A couple of so-called technology writers at Venture Beat give the latest example of misapplied perspectives in The Rise And Fall Of Apple. You knew that Apple rose from obscurity only to fall, then rose from the ashes only to fall again.
Apple’s first foray into truly disruptive technology since the PC wars is basically old enough to drink.
Yep, the iPod will be 18 years old soon. Launched after the turn of the century, iPod helped bring Apple’s iconic brand to a few hundred million customers.
It was followed by a string of lucrative successes with the iPhone, the App Store, and Apple Watch.
Alright.
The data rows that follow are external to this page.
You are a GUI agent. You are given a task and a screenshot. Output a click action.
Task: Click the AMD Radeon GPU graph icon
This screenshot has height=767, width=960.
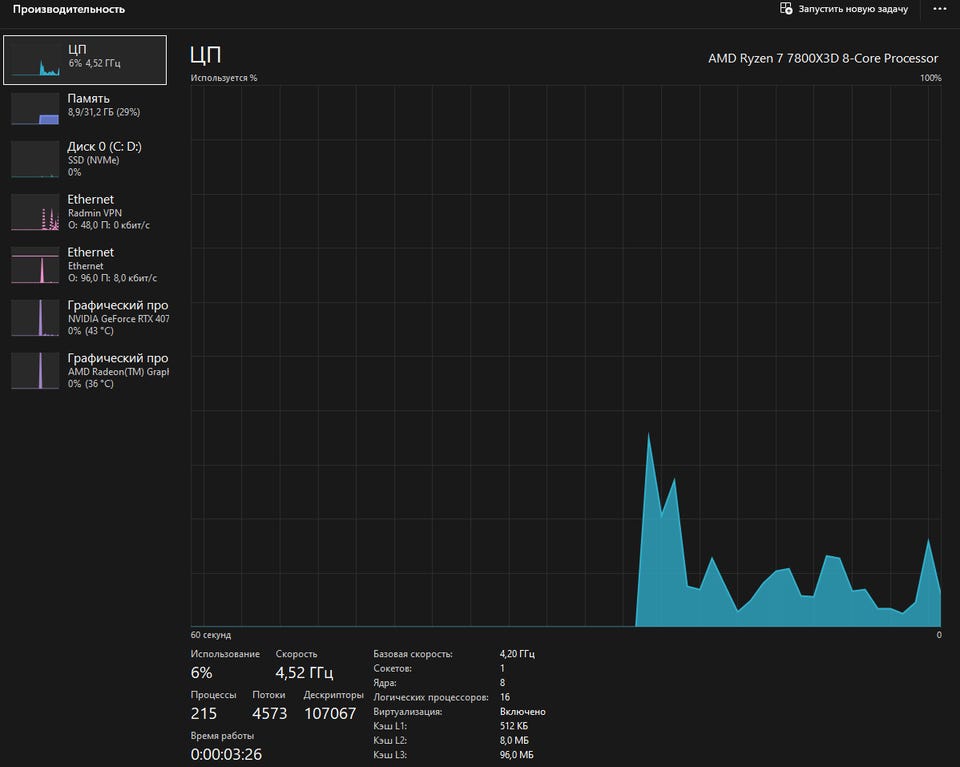36,371
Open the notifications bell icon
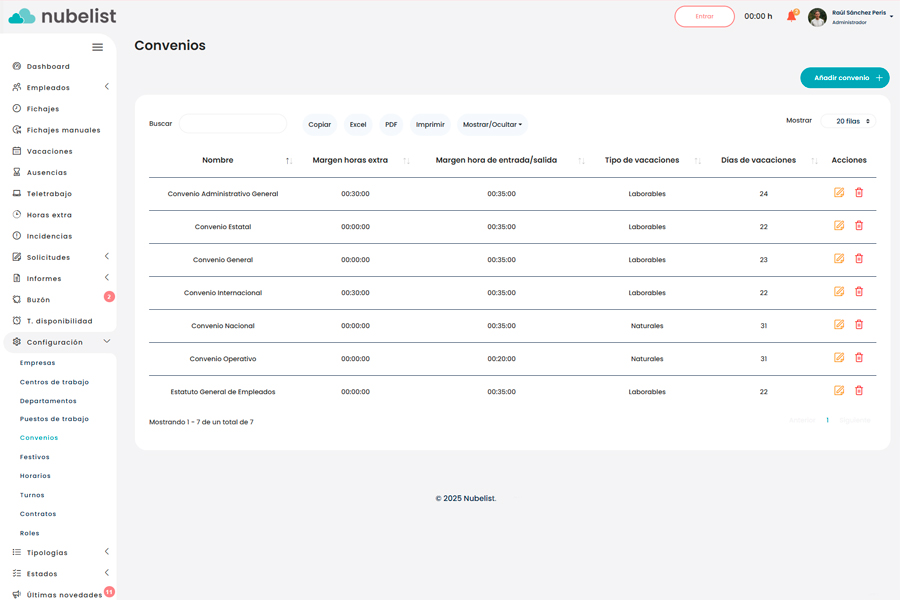The height and width of the screenshot is (600, 900). coord(791,16)
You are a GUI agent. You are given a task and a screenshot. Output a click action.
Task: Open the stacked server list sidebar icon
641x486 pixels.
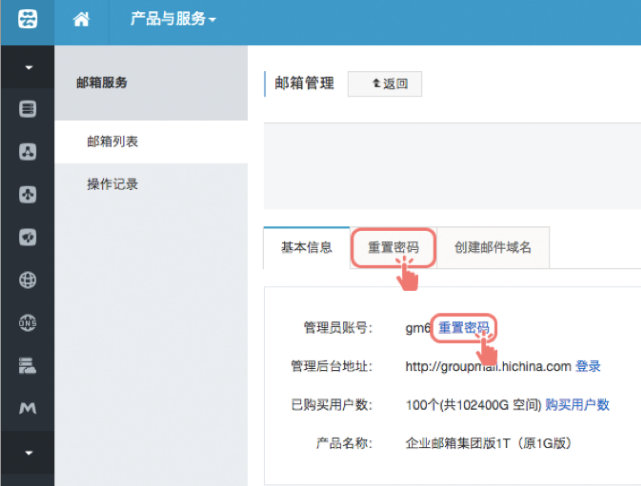pyautogui.click(x=28, y=109)
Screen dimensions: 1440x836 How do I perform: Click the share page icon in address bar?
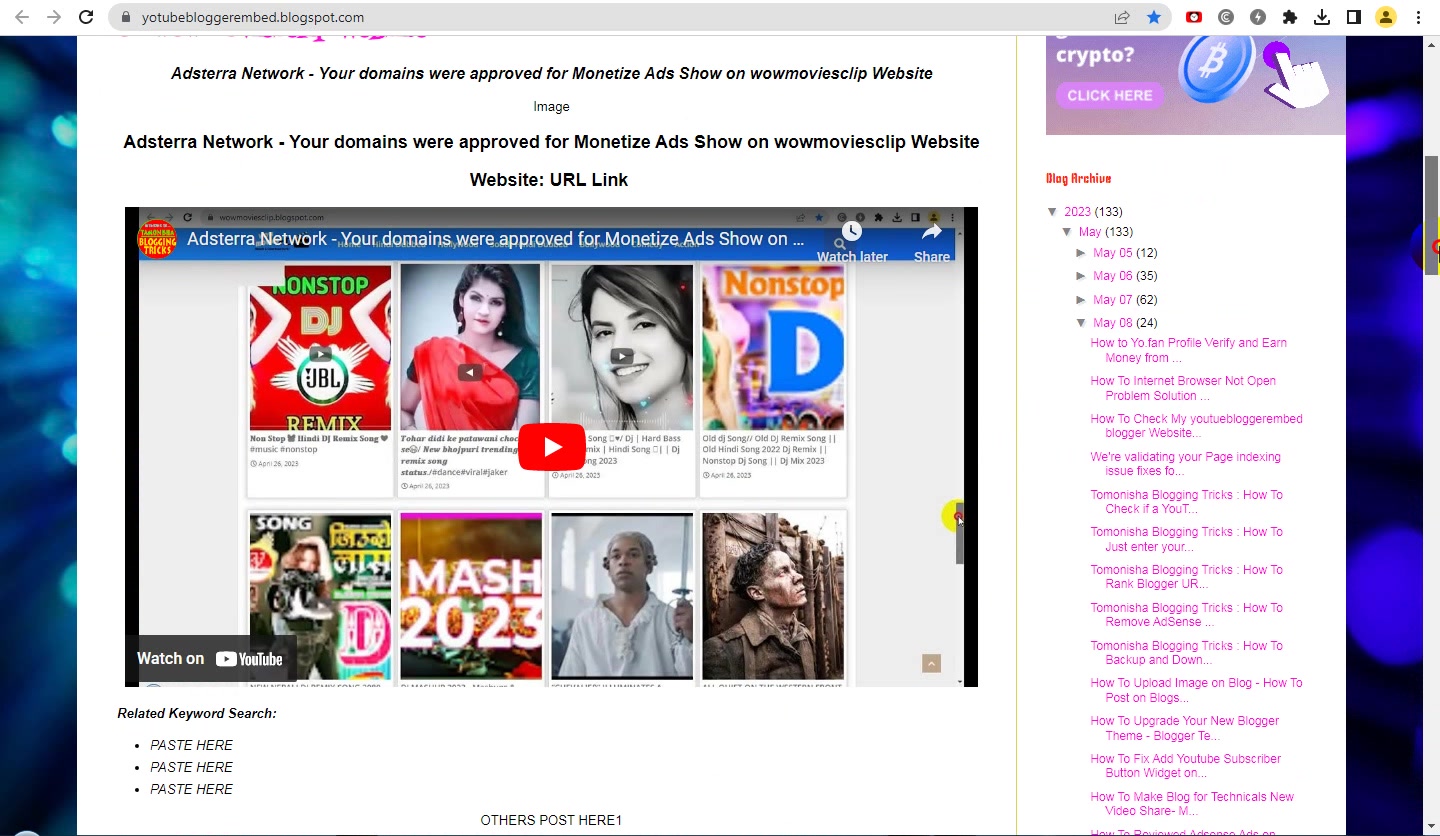[1122, 17]
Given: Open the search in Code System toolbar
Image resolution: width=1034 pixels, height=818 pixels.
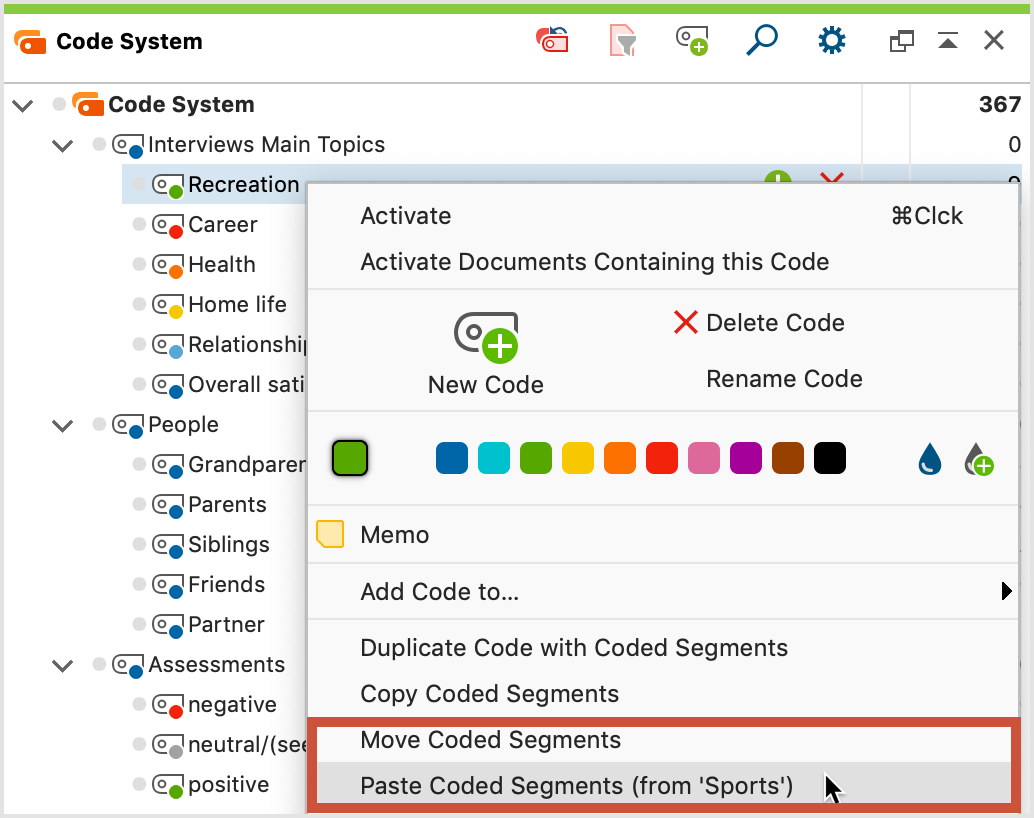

Watch made the list. Already it’s a bigger business than iPod ever was. iPhone, iPad, Watch, AirPods, and Services. That business is bigger than Mac or iPad.
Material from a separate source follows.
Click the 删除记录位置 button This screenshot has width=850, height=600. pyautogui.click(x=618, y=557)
Apple was the standard of innovation and design. Every other company was forced to keep up or die.
Thanks to iPhone, many did.
The 2019 version of Apple couldn’t be further from that reality.
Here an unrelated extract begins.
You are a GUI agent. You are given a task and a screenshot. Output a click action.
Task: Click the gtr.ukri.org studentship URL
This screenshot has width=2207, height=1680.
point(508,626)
Uh oh. Somebody watched Apple’s content event and got bored.
Gaming, streaming, news. Really? In 2019? Where has Apple been for the last six to seven years?
Yeah. Really? Uh, um. Hey, who else does all that on a single platform? Just asking.
Even product categories Apple once led in, like design solutions for creatives, are getting more innovative makeovers elsewhere — far away from Cupertino. Microsoft, once the butt of the “I’m a Mac, I’m a PC,” joke, suddenly seems alluring to young, hip creatives. Its gorgeous Surface Studio, crammed with functionality and flourishes you’d expect from Apple, has been described as a designer’s dream.
Yes, it has. That’s why Apple sells about five times as many Macs as Microsoft does Surface-whatevers.
Microsoft differentiates Surface products with a seldom used touchscreen, while Apple– put the Mac and iPad together– is the largest PC maker in the world.
To stave off that grim event horizon, Apple and its leadership need a new approach. They need a refounding mindset like that of their archrival Microsoft.
Archrival? Those days are gone. Microsoft sells software. Microsoft sells PCs. How does that compare to Apple’s product line which is broad and deep?
Apple’s product strategy seems to hinge on nickel-and-diming its customers.
You know, like Windows as a service.
In asking Apple to innovate once more, the directive isn’t to rip up their product roadmap and halt all production of phones. For a large enterprise like Apple, steering the whole company in a new direction is neither feasible nor desirable.
Fastest growing business group in Apple is the new kid on the block. Services. Far bigger than Microsoft’s Surface business or cloud business.
Isn’t it strange how math works?
The problem I see with such arguments is the obvious. First, tech writers love to diss on Apple and dish it out, without worrying much about logic, facts, or math. Yes, Microsoft, Amazon, Google, Samsung, and a bunch of Chinese knockoff makers are doing well, but it isn’t as if Apple has not profited since co-founder Steve Jobs died in 2011.
Where are the competitor’s answers to iPhone? To iPad? To Apple Music? To Apple Watch? To AirPods? How many of those aforementioned competitors have more than 1-billion customers?
This is simple.
Technology writers love to hate Apple because the company is a good target. The folks who wrote the Venture Beat hit piece are consultants. As Tim Cook might say, “Those who can, do. Those who cannot, teach.”